▸ EXERCISE AIM
In the records below, some lines contain the word "computer". Copy each of them.

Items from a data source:
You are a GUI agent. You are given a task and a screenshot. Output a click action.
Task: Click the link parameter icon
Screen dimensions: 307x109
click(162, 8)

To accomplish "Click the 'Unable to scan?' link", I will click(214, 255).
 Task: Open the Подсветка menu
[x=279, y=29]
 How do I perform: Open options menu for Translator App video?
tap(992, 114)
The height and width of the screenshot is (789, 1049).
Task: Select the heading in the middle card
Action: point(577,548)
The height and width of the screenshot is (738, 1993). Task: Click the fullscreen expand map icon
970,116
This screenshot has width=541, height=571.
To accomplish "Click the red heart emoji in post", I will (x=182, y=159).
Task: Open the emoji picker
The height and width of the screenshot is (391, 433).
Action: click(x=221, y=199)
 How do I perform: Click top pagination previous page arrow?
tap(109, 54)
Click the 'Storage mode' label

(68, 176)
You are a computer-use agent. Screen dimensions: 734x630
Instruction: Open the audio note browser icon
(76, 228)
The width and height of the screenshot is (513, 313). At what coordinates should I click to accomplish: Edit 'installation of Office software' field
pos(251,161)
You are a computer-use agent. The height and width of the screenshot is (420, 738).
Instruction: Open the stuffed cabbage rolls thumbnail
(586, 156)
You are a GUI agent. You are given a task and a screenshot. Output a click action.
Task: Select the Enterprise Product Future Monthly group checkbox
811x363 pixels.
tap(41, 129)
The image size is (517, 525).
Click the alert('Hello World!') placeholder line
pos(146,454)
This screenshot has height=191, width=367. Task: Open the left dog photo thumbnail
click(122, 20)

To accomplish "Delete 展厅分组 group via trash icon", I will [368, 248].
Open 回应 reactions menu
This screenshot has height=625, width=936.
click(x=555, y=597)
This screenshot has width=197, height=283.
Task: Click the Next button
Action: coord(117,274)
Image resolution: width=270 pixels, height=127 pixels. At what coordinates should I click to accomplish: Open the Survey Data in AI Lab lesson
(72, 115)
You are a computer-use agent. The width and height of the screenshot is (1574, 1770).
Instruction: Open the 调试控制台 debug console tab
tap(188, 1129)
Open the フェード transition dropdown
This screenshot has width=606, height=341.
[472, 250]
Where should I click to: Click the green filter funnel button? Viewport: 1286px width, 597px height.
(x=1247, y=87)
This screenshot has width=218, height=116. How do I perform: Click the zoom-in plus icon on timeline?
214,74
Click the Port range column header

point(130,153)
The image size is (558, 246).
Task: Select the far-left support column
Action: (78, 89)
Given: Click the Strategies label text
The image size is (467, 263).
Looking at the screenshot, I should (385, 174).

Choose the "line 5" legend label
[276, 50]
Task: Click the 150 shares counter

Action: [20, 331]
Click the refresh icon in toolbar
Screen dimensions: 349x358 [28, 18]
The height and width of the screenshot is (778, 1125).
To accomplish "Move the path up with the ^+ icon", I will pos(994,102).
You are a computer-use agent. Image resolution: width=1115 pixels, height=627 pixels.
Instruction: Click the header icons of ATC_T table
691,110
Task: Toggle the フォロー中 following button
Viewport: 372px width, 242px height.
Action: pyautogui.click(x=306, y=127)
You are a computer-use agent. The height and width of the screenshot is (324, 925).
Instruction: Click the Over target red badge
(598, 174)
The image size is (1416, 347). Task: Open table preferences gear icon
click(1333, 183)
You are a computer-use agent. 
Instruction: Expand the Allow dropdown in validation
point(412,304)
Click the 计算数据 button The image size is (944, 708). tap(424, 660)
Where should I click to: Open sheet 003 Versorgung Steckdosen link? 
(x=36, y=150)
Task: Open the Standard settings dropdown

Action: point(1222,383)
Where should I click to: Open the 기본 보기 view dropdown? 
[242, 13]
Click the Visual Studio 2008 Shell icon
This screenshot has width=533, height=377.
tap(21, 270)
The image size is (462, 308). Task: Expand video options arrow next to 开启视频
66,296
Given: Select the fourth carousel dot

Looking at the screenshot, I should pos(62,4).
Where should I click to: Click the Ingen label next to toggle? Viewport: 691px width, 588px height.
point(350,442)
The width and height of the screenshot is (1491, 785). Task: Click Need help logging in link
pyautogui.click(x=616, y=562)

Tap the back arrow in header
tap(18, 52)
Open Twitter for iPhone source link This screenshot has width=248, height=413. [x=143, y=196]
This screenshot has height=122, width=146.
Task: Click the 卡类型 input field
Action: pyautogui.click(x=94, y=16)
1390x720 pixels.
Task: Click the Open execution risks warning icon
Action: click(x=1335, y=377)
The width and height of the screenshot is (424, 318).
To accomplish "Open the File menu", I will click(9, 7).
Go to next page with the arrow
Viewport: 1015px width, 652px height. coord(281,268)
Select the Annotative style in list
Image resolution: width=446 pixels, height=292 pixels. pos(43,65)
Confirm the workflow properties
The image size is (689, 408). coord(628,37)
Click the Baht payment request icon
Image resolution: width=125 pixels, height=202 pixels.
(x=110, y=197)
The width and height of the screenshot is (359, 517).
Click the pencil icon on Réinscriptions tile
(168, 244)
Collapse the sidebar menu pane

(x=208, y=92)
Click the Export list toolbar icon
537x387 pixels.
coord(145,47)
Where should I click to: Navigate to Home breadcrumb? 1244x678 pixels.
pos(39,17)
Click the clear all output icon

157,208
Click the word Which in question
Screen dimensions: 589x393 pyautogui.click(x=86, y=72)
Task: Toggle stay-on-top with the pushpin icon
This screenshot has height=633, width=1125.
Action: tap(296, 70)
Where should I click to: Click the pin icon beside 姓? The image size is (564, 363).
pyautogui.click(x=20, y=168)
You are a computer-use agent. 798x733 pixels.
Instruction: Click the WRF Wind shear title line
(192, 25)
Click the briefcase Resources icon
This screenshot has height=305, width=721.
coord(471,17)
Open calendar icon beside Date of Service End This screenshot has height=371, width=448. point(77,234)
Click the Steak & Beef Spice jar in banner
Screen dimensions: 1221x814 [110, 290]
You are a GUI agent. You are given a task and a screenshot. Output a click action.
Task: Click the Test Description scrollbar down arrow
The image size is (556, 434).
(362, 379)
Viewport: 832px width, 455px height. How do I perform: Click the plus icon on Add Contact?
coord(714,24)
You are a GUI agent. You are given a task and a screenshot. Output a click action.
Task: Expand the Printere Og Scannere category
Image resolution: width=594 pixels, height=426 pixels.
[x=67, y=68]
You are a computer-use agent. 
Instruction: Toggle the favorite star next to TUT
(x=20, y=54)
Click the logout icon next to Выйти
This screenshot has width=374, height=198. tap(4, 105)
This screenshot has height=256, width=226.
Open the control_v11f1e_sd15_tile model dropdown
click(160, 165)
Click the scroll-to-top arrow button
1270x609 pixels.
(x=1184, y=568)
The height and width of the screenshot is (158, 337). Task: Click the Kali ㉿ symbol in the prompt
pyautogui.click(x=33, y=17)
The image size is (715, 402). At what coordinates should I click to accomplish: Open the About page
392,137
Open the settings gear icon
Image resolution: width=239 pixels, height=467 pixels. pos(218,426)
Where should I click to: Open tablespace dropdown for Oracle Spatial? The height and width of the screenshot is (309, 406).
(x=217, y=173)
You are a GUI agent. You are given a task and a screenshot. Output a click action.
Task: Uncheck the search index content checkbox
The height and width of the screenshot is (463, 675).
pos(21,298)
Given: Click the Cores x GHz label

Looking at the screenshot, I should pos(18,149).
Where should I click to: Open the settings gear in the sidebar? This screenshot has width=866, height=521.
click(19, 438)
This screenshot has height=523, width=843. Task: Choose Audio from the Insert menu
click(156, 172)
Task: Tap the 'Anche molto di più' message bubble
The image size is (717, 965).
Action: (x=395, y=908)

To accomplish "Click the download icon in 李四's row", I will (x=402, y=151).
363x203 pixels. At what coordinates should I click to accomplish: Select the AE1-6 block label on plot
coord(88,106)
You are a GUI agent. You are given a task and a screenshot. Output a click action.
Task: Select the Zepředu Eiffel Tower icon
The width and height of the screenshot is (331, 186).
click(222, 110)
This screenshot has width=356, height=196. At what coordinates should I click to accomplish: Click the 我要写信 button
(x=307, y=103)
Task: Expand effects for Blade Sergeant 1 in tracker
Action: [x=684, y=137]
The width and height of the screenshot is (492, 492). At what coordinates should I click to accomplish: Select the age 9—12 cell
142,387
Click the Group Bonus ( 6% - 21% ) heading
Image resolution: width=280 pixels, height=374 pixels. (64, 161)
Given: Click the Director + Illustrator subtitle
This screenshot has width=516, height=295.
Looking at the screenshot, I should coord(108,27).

▸ RESPONSE AREA
You are a computer-use agent. Screen dimensions: 734x630
You are a computer-use agent. The height and width of the screenshot is (420, 738).
You are a computer-use agent. The width and height of the screenshot is (1574, 1770).
You are a computer-use agent. Image resolution: width=1115 pixels, height=627 pixels.
You are a computer-use agent. The height and width of the screenshot is (324, 925).
You are a computer-use agent. 
You are a computer-use agent. 798x733 pixels.
You are a computer-use agent. 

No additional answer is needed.